1. A premarital or postmarital agreement;

2. A separation or divorce settlement;

3. A spouse’s election;

4. A similar arrangement arising out of a prospective, existing, or previous marital relationship between the parties;

5. A contract to make or not to revoke a will or trust;

6. A contract to exercise or not to exercise a power of appointment;

7. A transfer in satisfaction of a duty of support; or

8. A reciprocal transfer;

(b) A fiduciary’s power relating to the administration or management of assets, including the power of a fiduciary to sell, lease, or mortgage property, and the power of a fiduciary to determine principal and income;

(c) A power to appoint a fiduciary;

(d) A discretionary power of a trustee to distribute principal before termination of a trust to a beneficiary having an indefeasibly vested interest in the income and principal;

(e) A nonvested property interest held by a charity, government, or governmental agency or subdivision, if the nonvested property interest is preceded by an interest held by another charity, government, or governmental agency or subdivision;

(f) A nonvested property interest in, or a power of appointment with respect to, a trust or other property arrangement forming part of a pension, profit-sharing, stock bonus, health, disability, death benefit, income deferral, or other current or deferred benefit plan for one or more employees, independent contractors, or their beneficiaries or spouses, to which contributions are made for the purpose of distributing to or for the benefit of the participants, or their beneficiaries or spouses, the property, income, or principal in the trust or other property arrangement, except a nonvested property interest or a power of appointment that is created by an election of a participant or a beneficiary or spouse; or

(g) A property interest, power of appointment, or arrangement that was not subject to the common-law rule against perpetuities or is excluded by another statute of this state.

(6) APPLICATION.—

(a) Except as extended by paragraph (c), this section applies to a nonvested property interest or a power of appointment that is created on or after October 1, 1988. For purposes of this subsection, a nonvested property interest or a power of appointment created by the exercise of a power of appointment is created when the power is irrevocably exercised or when a revocable exercise becomes irrevocable.

(b) This section also applies to a power of appointment that was created before October 1, 1988, but only to the extent that it remains unexercised on October 1, 1988.
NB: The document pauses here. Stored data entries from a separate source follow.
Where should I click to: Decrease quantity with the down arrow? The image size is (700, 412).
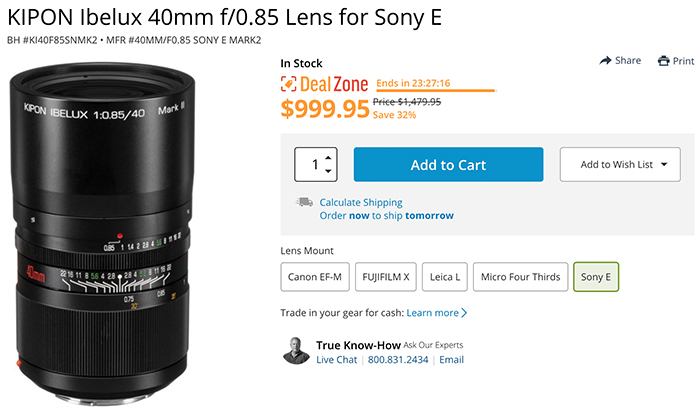click(x=328, y=171)
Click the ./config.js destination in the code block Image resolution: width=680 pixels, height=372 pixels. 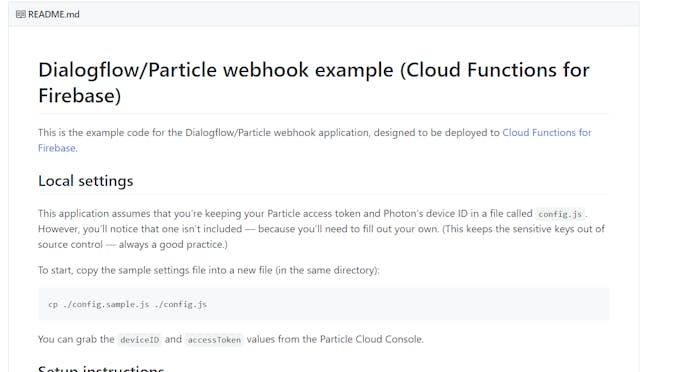pos(180,304)
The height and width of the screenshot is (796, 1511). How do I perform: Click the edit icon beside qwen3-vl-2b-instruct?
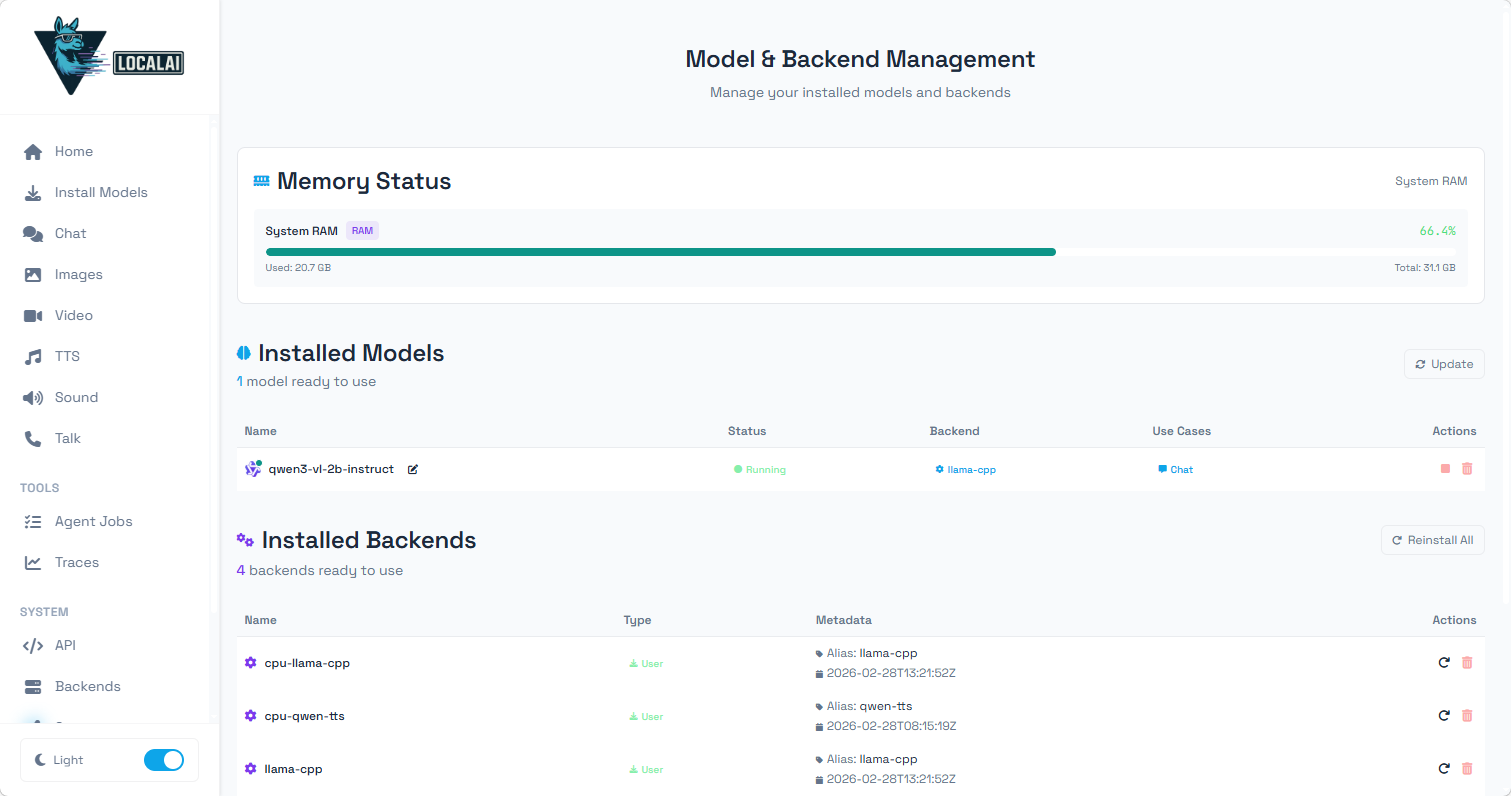pos(413,469)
(c) If a nonvested property interest or a power of appointment was created before October 1, 1988, and is determined in a judicial proceeding commenced on or after October 1, 1988, to violate this state’s rule against perpetuities as that rule existed before October 1, 1988, a court, upon the petition of an interested person, may reform the disposition in the manner that most closely approximates the transferor’s manifested plan of distribution and is within the limits of the rule against perpetuities applicable when the nonvested property interest or power of appointment was created.
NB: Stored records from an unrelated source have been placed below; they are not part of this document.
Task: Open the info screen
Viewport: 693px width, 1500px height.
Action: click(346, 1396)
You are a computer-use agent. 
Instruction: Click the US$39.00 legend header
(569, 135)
(7) RULE OF CONSTRUCTION.—With respect to any matter relating to the validity of an interest within the rule against perpetuities, unless a contrary intent appears, it shall be presumed that the transferor of the interest intended that the interest be valid. This section is the sole expression of any rule against perpetuities or remoteness in vesting in this state. No common-law rule against perpetuities or remoteness in vesting shall exist with respect to any interest or power regardless of whether such interest or power is governed by this section.

(8) UNIFORMITY OF APPLICATION AND CONSTRUCTION.—This section shall be applied and construed to effectuate its general purpose to make uniform the law with respect to the subject of this act among states enacting it.

History.—s. 1, ch. 88-40; s. 1, ch. 97-240; s. 1, ch. 2000-245.